Astria Therapeutics, Inc. (NASDAQ:ATXS), a biopharmaceutical company developing STAR-0215 for the treatment of hereditary angioedema (HAE) and focused on life-changing therapies for rare and niche allergic and immunological diseases, today reported financial results for the first quarter ended March 31, 2023 and provided a corporate update.

“We are excited to be administering STAR-0215 to patients in the Phase 1b/2 ALPHA-STAR clinical trial. We on track to share initial proof-of-concept results which are anticipated in mid-2024,” said Jill C. Milne, Ph.D., Chief Executive Office at Astria. “We are also encouraged by human mechanistic modeling data that supports the potential for STAR-0215 to be administered once every three or six months for robust suppression of HAE attacks with low treatment burden. The modeling results, in conjunction with our clinical momentum, bring us closer to our goal of making STAR-0215 the first-choice preventative treatment for HAE to help normalize the lives of the HAE community.”

STAR-0215

• The ALPHA-STAR Phase 1b/2 trial of STAR-0215 in people with HAE is underway and is enrolling and administering STAR-0215 to patients. Initial proof-of-concept results are expected in mid-2024. ALPHA-STAR is a global, open-label, proof-of-concept trial assessing single and multiple doses of STAR-0215 in patients with HAE types I and II. The trial is evaluating safety and tolerability, changes in HAE attack rate, pharmacokinetics, pharmacodynamics, and quality-of-life assessments. For each dose cohort, efficacy will be assessed at 3 months and 6 months after the last STAR-0215 dose administered. Additionally, the company plans to initiate a long-term open label trial in the second half of this year.
• Astria is also evaluating the potential for administration of STAR-0215 every six months with additional cohorts added to the ongoing Phase 1a and ALPHA-STAR trials. In the fourth quarter of 2023, the company expects initial Phase 1a results from the additional cohorts in healthy subjects, as well as final results from cohorts 1 through 3.
• Pending proof-of-concept results from the ALPHA-STAR trial, Astria expects to progress directly to a pivotal trial informed by data from both the Phase 1a and ALPHA-STAR trials.
• Human mechanistic modeling data was presented at the C1-Inhibitor Deficiency and Angioedema Workshop in May 2023. These data support the potential for STAR-0215 to be administered once every three or six months for robust suppression of HAE attacks. Additionally, Principal Investigator Dr. Marcus Maurer presented the ALPHA-STAR trial, including design, dose selection rationale, and partnerships with the HAE community.
• Initial unblinded results from the first three cohorts of the STAR-0215 Phase 1a trial were presented at the American Academy of Allergy, Asthma, and Immunology Annual Meeting (AAAAI) in February 2023. STAR-0215 was well-tolerated at all doses studied. The results showed rapid and sustained drug levels, with an estimated half-life of up to 117 days and sustained target engagement with plasma kallikrein inhibition for at least three months. These results establish early proof of concept for STAR-0215 as a long-acting preventative therapy for HAE.

Company Highlights

• Learnings from HAE patients guide the development of STAR-0215 at Astria. On February 15, the company hosted its first STAR-0215 Day, where a panel of speakers living with HAE shared their stories. Their experiences, learnings from advocacy organizations, and company patient and physician market research all support STAR-0215’s potential to make a significant impact on the lives of patients and be the leading preventative choice in a future HAE marketplace.
• The company is proud to support the upcoming hae day:-) on May 16 which raises awareness for HAE and better quality of lives for the HAE community.
• Astria named Andrea Matthews as Chief Business Officer. Ms. Matthews brings 20 years of business experience to the role. She will be responsible for leading the company’s Corporate Strategy, Business Development, Investor Relations, Corporate Communications, and Patient Advocacy functions.

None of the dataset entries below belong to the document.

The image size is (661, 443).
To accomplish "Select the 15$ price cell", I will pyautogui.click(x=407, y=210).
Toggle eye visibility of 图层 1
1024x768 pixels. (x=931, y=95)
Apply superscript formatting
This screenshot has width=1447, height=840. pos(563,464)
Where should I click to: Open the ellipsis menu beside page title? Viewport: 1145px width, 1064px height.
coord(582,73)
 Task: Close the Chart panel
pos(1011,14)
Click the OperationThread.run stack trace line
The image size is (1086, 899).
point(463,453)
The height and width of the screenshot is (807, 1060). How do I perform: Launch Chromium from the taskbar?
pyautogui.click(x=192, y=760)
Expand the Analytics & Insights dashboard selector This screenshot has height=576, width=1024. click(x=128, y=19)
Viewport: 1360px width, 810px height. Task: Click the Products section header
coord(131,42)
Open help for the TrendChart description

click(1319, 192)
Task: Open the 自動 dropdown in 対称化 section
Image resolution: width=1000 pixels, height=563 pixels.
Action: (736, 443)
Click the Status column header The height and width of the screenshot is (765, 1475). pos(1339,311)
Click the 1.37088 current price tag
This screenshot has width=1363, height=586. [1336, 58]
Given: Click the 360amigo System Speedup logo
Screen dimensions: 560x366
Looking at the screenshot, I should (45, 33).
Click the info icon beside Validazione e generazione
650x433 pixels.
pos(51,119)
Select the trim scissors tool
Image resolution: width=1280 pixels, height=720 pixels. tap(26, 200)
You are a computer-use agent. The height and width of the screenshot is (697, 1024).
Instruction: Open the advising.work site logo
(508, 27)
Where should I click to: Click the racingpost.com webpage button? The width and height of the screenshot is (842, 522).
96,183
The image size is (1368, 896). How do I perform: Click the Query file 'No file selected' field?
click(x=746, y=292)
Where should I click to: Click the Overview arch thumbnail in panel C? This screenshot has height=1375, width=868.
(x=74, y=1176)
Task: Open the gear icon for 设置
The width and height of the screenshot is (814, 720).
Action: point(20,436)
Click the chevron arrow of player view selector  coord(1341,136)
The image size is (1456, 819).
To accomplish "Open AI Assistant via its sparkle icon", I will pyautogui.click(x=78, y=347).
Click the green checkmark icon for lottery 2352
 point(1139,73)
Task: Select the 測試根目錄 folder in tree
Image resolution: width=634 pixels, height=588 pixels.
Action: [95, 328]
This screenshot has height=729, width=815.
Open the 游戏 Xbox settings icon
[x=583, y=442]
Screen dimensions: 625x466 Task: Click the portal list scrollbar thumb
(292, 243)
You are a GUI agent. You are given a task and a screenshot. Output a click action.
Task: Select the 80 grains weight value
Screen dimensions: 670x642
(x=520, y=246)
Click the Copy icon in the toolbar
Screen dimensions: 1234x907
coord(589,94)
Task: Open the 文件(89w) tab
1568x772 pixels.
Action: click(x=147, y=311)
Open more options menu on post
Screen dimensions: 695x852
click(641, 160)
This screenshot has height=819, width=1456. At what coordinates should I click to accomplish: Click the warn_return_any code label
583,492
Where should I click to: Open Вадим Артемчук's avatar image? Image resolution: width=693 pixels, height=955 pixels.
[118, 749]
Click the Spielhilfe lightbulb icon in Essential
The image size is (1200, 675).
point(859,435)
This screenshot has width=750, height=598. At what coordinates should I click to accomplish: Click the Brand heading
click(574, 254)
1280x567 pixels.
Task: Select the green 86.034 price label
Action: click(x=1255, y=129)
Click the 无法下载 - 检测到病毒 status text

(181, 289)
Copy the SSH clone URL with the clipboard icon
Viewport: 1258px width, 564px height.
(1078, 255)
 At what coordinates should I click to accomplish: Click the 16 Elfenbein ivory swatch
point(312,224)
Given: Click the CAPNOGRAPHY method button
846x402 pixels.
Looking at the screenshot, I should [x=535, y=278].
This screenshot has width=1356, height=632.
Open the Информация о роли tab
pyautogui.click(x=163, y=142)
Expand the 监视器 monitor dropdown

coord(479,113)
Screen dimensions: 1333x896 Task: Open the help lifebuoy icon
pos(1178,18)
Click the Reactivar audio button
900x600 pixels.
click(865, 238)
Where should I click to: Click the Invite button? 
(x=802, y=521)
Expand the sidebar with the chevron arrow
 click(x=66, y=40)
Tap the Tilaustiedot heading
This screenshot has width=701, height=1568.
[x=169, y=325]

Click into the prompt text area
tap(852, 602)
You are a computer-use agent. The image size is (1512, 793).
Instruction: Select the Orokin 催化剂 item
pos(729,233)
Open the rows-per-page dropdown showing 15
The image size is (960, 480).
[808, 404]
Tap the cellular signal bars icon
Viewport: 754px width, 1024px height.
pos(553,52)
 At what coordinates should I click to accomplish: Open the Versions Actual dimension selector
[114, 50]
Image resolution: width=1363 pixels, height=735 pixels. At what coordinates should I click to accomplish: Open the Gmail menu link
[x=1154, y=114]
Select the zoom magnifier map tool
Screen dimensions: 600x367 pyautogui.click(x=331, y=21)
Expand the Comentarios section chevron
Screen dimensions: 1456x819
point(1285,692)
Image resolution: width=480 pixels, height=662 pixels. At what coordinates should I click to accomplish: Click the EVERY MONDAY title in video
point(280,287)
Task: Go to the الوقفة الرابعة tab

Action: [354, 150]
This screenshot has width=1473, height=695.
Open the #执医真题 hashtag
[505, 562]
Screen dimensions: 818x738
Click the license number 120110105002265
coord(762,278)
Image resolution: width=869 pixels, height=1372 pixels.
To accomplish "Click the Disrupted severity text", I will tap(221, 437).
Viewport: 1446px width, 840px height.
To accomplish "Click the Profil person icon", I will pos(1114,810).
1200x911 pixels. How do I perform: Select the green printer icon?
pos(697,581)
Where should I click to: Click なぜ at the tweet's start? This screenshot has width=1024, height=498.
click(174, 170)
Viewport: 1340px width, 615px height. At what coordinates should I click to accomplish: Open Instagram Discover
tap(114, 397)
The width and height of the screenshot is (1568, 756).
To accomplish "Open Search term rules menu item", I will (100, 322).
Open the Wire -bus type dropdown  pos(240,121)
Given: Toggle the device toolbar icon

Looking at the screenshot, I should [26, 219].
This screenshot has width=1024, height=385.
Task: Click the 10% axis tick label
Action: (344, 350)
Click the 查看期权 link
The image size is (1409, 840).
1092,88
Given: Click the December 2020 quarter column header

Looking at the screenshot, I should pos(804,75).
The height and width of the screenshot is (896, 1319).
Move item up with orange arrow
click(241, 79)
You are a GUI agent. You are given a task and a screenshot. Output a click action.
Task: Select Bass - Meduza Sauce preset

First Quarter 2023 Financial Results

Cash Position: As of March 31, 2023, Astria had cash, cash equivalents and short-term investments of $213.3 million, compared to $226.4 million as of December 31, 2022. The Company expects that it has sufficient cash to fund its current operating plan through the first half of 2025. Net cash used in operating activities for the three months ended March 31, 2023 was $13.3 million, compared to $12.6 million for the three months ended March 31, 2022.

R&D Expenses: Research and development expenses were $8.0 million for the three months ended March 31, 2023, compared to $10.4 million for the three months ended March 31, 2022. The decrease in year-over-year R&D expenses was primarily attributable to the significant Q1 2022 expenses related to the STAR-0215 IND. R&D expenses are expected to be higher throughout the remainder of 2023 compared to 2022 and Q1 2023 as clinical activities progress.

G&A Expenses: General and administrative expenses were $5.5 million for the three months ended March 31, 2023, compared to $5.0 million for the three months ended March 31, 2022.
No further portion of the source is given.